By avoiding the need to upgrade tiers, Zen saved £17,000 annually and dodged monthly overage fees – leaving them free to pursue growth without penalty.

This also aligned more closely with Zen’s own customer values and its contract price promise. For as long as a home broadband customer is in contract with Zen, their price will stay the same for the duration of the contract, avoiding additional mid-term costs.

Seamless migration, zero downtime

Once internal approvals were secured, the technical implementation took just four weeks. The migration required no development work or changes to existing systems.

“It was very seamless… just testing, lifting and shifting.”

Tailored support & account management

From initial contact to go-live, Zen had a dedicated account manager who understood their specific use case and stayed engaged throughout.

“Now we’ve got an account manager who listens to what we need. We still have regular catchups. That never happened with our previous provider.”

Smarter automation

AccessPay also introduced automated delivery of reports – eliminating the need for manual downloads and helping Zen meet compliance deadlines effortlessly.

“We don’t need to go in and put a date range in and manually download reports anymore, they just get delivered to our system. So that’s brilliant, because it means less manual intervention.”

 

The Impact

Savings, efficiency, and the freedom to grow

 

£17,000+ annual cost savings

Zen avoided a massive price jump by switching to AccessPay – and finally had confidence in their monthly costs.

“We strive to budget our expenses annually, and with AccessPay, we have clear visibility of our total costs for the year.”

Avoidance of extra salaries

Zen now processes 174,000 transactions monthly, valued at £9.6 million, in just 2 minutes per run – a massive improvement in efficiency.

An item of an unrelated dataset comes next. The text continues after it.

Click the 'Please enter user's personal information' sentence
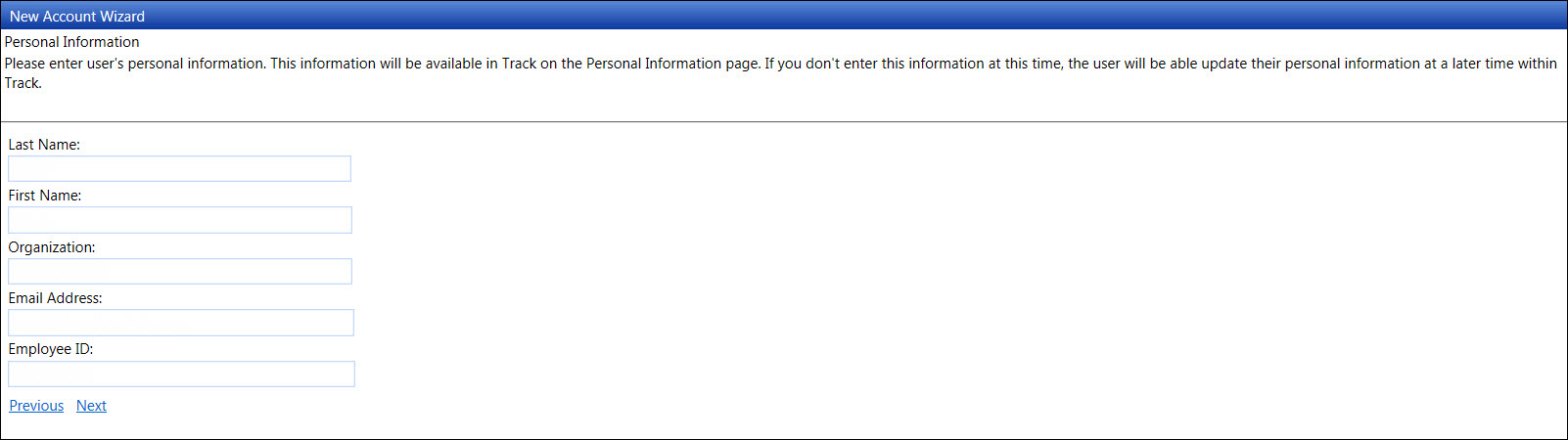 135,64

“We’d run a file with 15,000 transactions worth £800,000 – it takes us two minutes. Without automation, we’d need a dedicated person just doing that job.”

No disruption, no service issues

Since implementation, Zen hasn’t experienced a single technical fault or disruption.

“We’ve had absolutely no problems at all with AccessPay.”

Better partnership, better support

AccessPay provides the responsive, human support Zen had been missing – resolving any queries in minutes.

“When I have had to contact technical support, it’s been a quick phone call and a two-minute question.”

Zen Internet now has a secure, cost-effective, and scalable payments platform that matches their ambitions – and their values. With AccessPay in place, the finance team has peace of mind, control over costs, and more time to focus on strategic priorities.

“AccessPay are working with us, not against us. That makes all the difference.”